When walking by the smart billboard a virtual assistant, called “Billy”, will try to get your attention and give recommendations about events, promotions, restaurants, sights to visit, ... by using machine learning and visual recognition to assess your personal profile based on parameters like gender, age category, color of clothes…
Communication with the smart billboard will be possible through speech-to-text (SST) and text-to-speech (TTS) technology, so all kind of questions can be asked about the city.
The image below presents a visual representation of the project.
The project itself is divided in three parts:
- API → Getting all the information
- Chatbot → Interaction
- iOS app → Visual/Voice recognition and interface
API
For my API I made a Kitura app. Kitura is a server-side Swift framework designed by IBM based on express.js. My experience with this framework so far has been great.
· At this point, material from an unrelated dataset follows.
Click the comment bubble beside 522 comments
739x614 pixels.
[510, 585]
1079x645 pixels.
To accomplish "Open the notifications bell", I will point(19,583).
The only downside I can point out is the lack of documentation online. There is, however, a Slack channel called Swift@IBMwhere developers of the framework help you almost instantly!
The API makes calls to different external API’s (Google Places, Wolfram Alpha, Google Distance Matrix, Wikipedia and Apixu) and returns useful information about places, weather, facts, … .
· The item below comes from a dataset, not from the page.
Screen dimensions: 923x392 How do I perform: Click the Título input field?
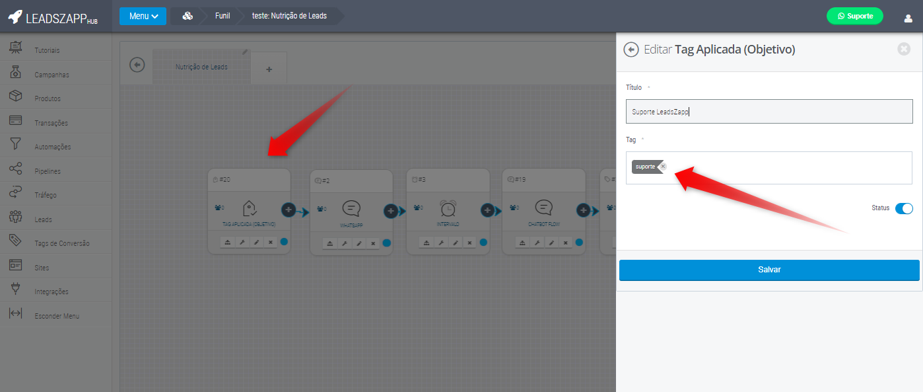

I ended up deploying my Kitura API on IBM Cloud. And since a Kitura API is recognized by IBM Cloud, you get all the API Management features, including authentication, which I used to secure my API.
Chatbot “Billy”
For the actual billboard-human interaction I opted for a chatbot approach using the Craftworkz in-house developed Oswald conversational framework. “Billy”, will talk with my API to get the data to the users and enable interaction.
For more information about Oswald go to the Oswald website.
iOS app
Machine Learning
When iOS 11 came out on WWDC 2017, Apple introduced a new framework, called CoreML. This framework gives you the possibility to use pre-trained machine learning models which can be used by your application. You can find a list of downloadable CoreML models on Apple’s website. These models can be dragged and dropped in your Xcode project and are then ready to be used in your app.
Since CoreML is fairly new, most of the open source models online are quite limited and not always as accurate. So, to make a more accurate model, I had to make one myself using Turi Create. This is a Python library developed by Apple to make training machine learning models easier. It supports exporting to a CoreML model by default.
To do this, I had to download a dataset for my model. Then I followed a tutorial to figure out how to create my first CoreML model. For training my models I used the resnet-50 neural network, since it keeps the model size down and is still quite accurate. I then ended up with two working models, one for the gender and one for the age category.
The 20th of March 2018, IBM came with some good news! They announced IBM Watson Services for Core ML, a collaboration with Apple, to help making your own CoreML models easier. Since my CoreML models could still be improved I will use this service to recreate all my models. The big advantages of this service are the computing power of Watson and the ability to let your models train continuously and to let them improve over time. IBM Watson Services for Core ML will then make updated versions of the CoreML models.
Vision Framework
For detecting faces in my iOS app I’m using Apple’s own Vision framework. Vision makes it easy to detect faces, facial landmarks and objects. Now it’s also compatible with CoreML, so applying a machine learning model on a face or object is now a piece of cake!
Speech-to-text & text-to-speech
My iOS app also has STT and TTS implemented to interact with “Billy”. These two technologies are already baked into iOS, so except for an import and some code, it’s not that difficult to implement this in your own app. And it works well in multiple languages.
Conclusion of the smart billboard
For everyone familiar with express.js and Swift I would recommend trying Kitura out, it will help you make a fully featured API in days!
And for those looking for a way to build an iOS app with machine learning without needing to be a machine learning expert be sure to check out CoreML and the IBM Watson Services for Core ML!
I’m already looking forward to continue using these new technologies during my internship and hope to learn a lot more the coming months!